**WHAT YOU NEED TO DO**.
Make your reply a word-for-word repeat of the records.

====

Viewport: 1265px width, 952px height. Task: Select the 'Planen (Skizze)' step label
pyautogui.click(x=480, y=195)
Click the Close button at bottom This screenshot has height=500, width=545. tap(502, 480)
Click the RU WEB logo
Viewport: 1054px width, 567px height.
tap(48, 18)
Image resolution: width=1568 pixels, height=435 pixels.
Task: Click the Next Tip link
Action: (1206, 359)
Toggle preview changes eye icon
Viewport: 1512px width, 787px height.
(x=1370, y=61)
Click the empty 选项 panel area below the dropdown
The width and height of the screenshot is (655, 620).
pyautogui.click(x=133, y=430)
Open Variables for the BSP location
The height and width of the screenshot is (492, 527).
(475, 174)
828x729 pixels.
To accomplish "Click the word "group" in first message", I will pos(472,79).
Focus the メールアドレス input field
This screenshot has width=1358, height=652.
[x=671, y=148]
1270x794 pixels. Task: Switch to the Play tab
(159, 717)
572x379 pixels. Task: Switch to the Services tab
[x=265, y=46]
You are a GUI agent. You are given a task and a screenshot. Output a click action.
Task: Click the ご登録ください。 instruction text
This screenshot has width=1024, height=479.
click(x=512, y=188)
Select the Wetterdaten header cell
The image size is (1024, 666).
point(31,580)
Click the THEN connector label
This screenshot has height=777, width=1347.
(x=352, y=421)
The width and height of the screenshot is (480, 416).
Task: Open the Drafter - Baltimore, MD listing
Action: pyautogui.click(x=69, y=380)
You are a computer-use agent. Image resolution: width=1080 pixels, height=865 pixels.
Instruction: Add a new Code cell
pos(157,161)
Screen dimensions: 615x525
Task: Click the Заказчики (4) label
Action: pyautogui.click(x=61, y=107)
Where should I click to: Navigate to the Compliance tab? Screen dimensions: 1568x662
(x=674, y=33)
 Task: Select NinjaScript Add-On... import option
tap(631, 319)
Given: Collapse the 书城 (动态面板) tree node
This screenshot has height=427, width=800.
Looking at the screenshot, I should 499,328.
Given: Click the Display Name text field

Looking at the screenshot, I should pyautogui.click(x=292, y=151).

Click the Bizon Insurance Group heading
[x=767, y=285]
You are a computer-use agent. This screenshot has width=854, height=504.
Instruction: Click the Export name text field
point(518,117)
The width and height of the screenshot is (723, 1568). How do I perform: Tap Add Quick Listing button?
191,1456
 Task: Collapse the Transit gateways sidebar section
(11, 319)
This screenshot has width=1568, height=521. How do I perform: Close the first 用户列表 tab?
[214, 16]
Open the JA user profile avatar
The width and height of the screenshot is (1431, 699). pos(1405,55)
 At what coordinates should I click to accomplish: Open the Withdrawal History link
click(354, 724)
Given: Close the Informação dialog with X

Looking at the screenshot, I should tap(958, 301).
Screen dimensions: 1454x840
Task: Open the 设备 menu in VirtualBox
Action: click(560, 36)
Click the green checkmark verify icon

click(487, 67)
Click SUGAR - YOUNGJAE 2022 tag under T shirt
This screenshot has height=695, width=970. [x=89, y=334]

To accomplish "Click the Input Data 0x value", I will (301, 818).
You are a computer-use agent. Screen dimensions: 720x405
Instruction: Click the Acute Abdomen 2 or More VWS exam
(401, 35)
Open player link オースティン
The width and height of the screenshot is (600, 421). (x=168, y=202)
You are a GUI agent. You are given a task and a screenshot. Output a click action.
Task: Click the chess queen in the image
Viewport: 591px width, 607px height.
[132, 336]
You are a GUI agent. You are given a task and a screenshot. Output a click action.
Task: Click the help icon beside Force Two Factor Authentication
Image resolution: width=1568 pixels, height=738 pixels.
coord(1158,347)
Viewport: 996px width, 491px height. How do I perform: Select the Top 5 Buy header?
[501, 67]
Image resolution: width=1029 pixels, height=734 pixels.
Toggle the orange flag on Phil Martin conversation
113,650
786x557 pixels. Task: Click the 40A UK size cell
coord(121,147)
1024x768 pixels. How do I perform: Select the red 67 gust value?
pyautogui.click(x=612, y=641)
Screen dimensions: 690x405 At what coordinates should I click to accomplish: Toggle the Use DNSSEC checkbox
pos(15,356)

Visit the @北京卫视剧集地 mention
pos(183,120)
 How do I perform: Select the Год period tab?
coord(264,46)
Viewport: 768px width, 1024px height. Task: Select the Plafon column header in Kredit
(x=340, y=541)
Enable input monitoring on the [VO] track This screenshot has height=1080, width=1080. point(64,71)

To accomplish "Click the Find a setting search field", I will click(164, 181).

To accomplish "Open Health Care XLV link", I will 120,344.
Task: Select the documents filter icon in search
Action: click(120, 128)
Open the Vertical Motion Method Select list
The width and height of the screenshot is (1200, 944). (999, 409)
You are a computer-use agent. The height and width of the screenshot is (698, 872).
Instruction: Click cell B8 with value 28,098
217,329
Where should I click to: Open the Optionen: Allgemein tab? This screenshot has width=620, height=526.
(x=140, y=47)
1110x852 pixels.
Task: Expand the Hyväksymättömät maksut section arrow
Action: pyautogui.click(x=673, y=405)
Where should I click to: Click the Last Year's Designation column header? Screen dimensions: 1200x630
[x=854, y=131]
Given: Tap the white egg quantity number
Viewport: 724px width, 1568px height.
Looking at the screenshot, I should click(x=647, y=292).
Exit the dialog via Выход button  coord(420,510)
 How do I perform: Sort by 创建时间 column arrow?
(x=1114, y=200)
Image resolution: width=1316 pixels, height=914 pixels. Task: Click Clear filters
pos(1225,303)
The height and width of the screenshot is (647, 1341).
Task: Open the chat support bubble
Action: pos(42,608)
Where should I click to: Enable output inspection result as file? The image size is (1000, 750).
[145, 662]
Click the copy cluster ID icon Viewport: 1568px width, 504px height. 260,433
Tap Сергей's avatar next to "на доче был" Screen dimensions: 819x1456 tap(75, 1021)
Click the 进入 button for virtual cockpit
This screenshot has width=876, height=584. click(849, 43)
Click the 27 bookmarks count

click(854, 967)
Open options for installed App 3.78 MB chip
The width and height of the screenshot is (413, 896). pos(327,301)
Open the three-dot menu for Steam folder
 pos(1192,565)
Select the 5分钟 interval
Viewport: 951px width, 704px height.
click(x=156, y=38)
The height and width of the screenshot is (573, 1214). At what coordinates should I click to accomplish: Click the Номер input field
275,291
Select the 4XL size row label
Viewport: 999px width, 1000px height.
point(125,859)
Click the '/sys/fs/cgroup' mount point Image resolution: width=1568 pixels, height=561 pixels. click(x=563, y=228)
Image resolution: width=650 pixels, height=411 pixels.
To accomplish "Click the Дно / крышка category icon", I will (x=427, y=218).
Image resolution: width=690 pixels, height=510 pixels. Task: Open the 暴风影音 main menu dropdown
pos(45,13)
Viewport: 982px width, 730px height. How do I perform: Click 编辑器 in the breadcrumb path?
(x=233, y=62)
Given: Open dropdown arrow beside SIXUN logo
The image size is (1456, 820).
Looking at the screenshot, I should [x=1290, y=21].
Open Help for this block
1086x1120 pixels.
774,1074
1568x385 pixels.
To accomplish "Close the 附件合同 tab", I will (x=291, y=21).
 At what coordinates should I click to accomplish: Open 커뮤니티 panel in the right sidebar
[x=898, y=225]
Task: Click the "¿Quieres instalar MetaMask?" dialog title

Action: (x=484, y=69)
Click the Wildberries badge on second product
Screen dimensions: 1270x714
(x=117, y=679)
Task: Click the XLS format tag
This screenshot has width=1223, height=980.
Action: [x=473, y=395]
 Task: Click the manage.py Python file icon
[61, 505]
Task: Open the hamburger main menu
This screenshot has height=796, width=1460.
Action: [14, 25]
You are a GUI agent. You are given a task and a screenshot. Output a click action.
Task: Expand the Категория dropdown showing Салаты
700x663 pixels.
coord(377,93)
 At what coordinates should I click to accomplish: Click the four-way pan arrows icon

====

**SOLUTION BELOW**.
Viewport: 1265px width, 952px height. Task: Select the 'Planen (Skizze)' step label
pyautogui.click(x=480, y=195)
Click the Close button at bottom This screenshot has height=500, width=545. tap(502, 480)
Click the RU WEB logo
Viewport: 1054px width, 567px height.
tap(48, 18)
Image resolution: width=1568 pixels, height=435 pixels.
Task: Click the Next Tip link
Action: (1206, 359)
Toggle preview changes eye icon
Viewport: 1512px width, 787px height.
(x=1370, y=61)
Click the empty 选项 panel area below the dropdown
The width and height of the screenshot is (655, 620).
pyautogui.click(x=133, y=430)
Open Variables for the BSP location
The height and width of the screenshot is (492, 527).
(475, 174)
828x729 pixels.
To accomplish "Click the word "group" in first message", I will pos(472,79).
Focus the メールアドレス input field
This screenshot has width=1358, height=652.
[x=671, y=148]
1270x794 pixels. Task: Switch to the Play tab
(159, 717)
572x379 pixels. Task: Switch to the Services tab
[x=265, y=46]
You are a GUI agent. You are given a task and a screenshot. Output a click action.
Task: Click the ご登録ください。 instruction text
This screenshot has width=1024, height=479.
click(x=512, y=188)
Select the Wetterdaten header cell
The image size is (1024, 666).
point(31,580)
Click the THEN connector label
This screenshot has height=777, width=1347.
(x=352, y=421)
The width and height of the screenshot is (480, 416).
Task: Open the Drafter - Baltimore, MD listing
Action: pyautogui.click(x=69, y=380)
You are a computer-use agent. Image resolution: width=1080 pixels, height=865 pixels.
Instruction: Add a new Code cell
pos(157,161)
Screen dimensions: 615x525
Task: Click the Заказчики (4) label
Action: pyautogui.click(x=61, y=107)
Where should I click to: Navigate to the Compliance tab? Screen dimensions: 1568x662
(x=674, y=33)
 Task: Select NinjaScript Add-On... import option
tap(631, 319)
Given: Collapse the 书城 (动态面板) tree node
This screenshot has height=427, width=800.
Looking at the screenshot, I should 499,328.
Given: Click the Display Name text field

Looking at the screenshot, I should pyautogui.click(x=292, y=151).

Click the Bizon Insurance Group heading
[x=767, y=285]
You are a computer-use agent. This screenshot has width=854, height=504.
Instruction: Click the Export name text field
point(518,117)
The width and height of the screenshot is (723, 1568). How do I perform: Tap Add Quick Listing button?
191,1456
 Task: Collapse the Transit gateways sidebar section
(11, 319)
This screenshot has width=1568, height=521. How do I perform: Close the first 用户列表 tab?
[214, 16]
Open the JA user profile avatar
The width and height of the screenshot is (1431, 699). pos(1405,55)
 At what coordinates should I click to accomplish: Open the Withdrawal History link
click(354, 724)
Given: Close the Informação dialog with X

Looking at the screenshot, I should tap(958, 301).
Screen dimensions: 1454x840
Task: Open the 设备 menu in VirtualBox
Action: click(560, 36)
Click the green checkmark verify icon

click(487, 67)
Click SUGAR - YOUNGJAE 2022 tag under T shirt
This screenshot has height=695, width=970. [x=89, y=334]

To accomplish "Click the Input Data 0x value", I will (301, 818).
You are a computer-use agent. Screen dimensions: 720x405
Instruction: Click the Acute Abdomen 2 or More VWS exam
(401, 35)
Open player link オースティン
The width and height of the screenshot is (600, 421). (x=168, y=202)
You are a GUI agent. You are given a task and a screenshot. Output a click action.
Task: Click the chess queen in the image
Viewport: 591px width, 607px height.
[132, 336]
You are a GUI agent. You are given a task and a screenshot. Output a click action.
Task: Click the help icon beside Force Two Factor Authentication
Image resolution: width=1568 pixels, height=738 pixels.
coord(1158,347)
Viewport: 996px width, 491px height. How do I perform: Select the Top 5 Buy header?
[501, 67]
Image resolution: width=1029 pixels, height=734 pixels.
Toggle the orange flag on Phil Martin conversation
113,650
786x557 pixels. Task: Click the 40A UK size cell
coord(121,147)
1024x768 pixels. How do I perform: Select the red 67 gust value?
pyautogui.click(x=612, y=641)
Screen dimensions: 690x405 At what coordinates should I click to accomplish: Toggle the Use DNSSEC checkbox
pos(15,356)

Visit the @北京卫视剧集地 mention
pos(183,120)
 How do I perform: Select the Год period tab?
coord(264,46)
Viewport: 768px width, 1024px height. Task: Select the Plafon column header in Kredit
(x=340, y=541)
Enable input monitoring on the [VO] track This screenshot has height=1080, width=1080. point(64,71)

To accomplish "Click the Find a setting search field", I will click(164, 181).

To accomplish "Open Health Care XLV link", I will 120,344.
Task: Select the documents filter icon in search
Action: click(120, 128)
Open the Vertical Motion Method Select list
The width and height of the screenshot is (1200, 944). (999, 409)
You are a computer-use agent. The height and width of the screenshot is (698, 872).
Instruction: Click cell B8 with value 28,098
217,329
Where should I click to: Open the Optionen: Allgemein tab? This screenshot has width=620, height=526.
(x=140, y=47)
1110x852 pixels.
Task: Expand the Hyväksymättömät maksut section arrow
Action: pyautogui.click(x=673, y=405)
Where should I click to: Click the Last Year's Designation column header? Screen dimensions: 1200x630
[x=854, y=131]
Given: Tap the white egg quantity number
Viewport: 724px width, 1568px height.
Looking at the screenshot, I should click(x=647, y=292).
Exit the dialog via Выход button  coord(420,510)
 How do I perform: Sort by 创建时间 column arrow?
(x=1114, y=200)
Image resolution: width=1316 pixels, height=914 pixels. Task: Click Clear filters
pos(1225,303)
The height and width of the screenshot is (647, 1341).
Task: Open the chat support bubble
Action: pos(42,608)
Where should I click to: Enable output inspection result as file? The image size is (1000, 750).
[145, 662]
Click the copy cluster ID icon Viewport: 1568px width, 504px height. 260,433
Tap Сергей's avatar next to "на доче был" Screen dimensions: 819x1456 tap(75, 1021)
Click the 进入 button for virtual cockpit
This screenshot has width=876, height=584. click(849, 43)
Click the 27 bookmarks count

click(854, 967)
Open options for installed App 3.78 MB chip
The width and height of the screenshot is (413, 896). pos(327,301)
Open the three-dot menu for Steam folder
 pos(1192,565)
Select the 5分钟 interval
Viewport: 951px width, 704px height.
click(x=156, y=38)
The height and width of the screenshot is (573, 1214). At what coordinates should I click to accomplish: Click the Номер input field
275,291
Select the 4XL size row label
Viewport: 999px width, 1000px height.
point(125,859)
Click the '/sys/fs/cgroup' mount point Image resolution: width=1568 pixels, height=561 pixels. click(x=563, y=228)
Image resolution: width=650 pixels, height=411 pixels.
To accomplish "Click the Дно / крышка category icon", I will (x=427, y=218).
Image resolution: width=690 pixels, height=510 pixels. Task: Open the 暴风影音 main menu dropdown
pos(45,13)
Viewport: 982px width, 730px height. How do I perform: Click 编辑器 in the breadcrumb path?
(x=233, y=62)
Given: Open dropdown arrow beside SIXUN logo
The image size is (1456, 820).
Looking at the screenshot, I should [x=1290, y=21].
Open Help for this block
1086x1120 pixels.
774,1074
1568x385 pixels.
To accomplish "Close the 附件合同 tab", I will (x=291, y=21).
 At what coordinates should I click to accomplish: Open 커뮤니티 panel in the right sidebar
[x=898, y=225]
Task: Click the "¿Quieres instalar MetaMask?" dialog title

Action: (x=484, y=69)
Click the Wildberries badge on second product
Screen dimensions: 1270x714
(x=117, y=679)
Task: Click the XLS format tag
This screenshot has width=1223, height=980.
Action: [x=473, y=395]
 Task: Click the manage.py Python file icon
[61, 505]
Task: Open the hamburger main menu
This screenshot has height=796, width=1460.
Action: [14, 25]
You are a GUI agent. You are given a task and a screenshot. Output a click action.
Task: Expand the Категория dropdown showing Салаты
700x663 pixels.
coord(377,93)
 At what coordinates should I click to accomplish: Click the four-way pan arrows icon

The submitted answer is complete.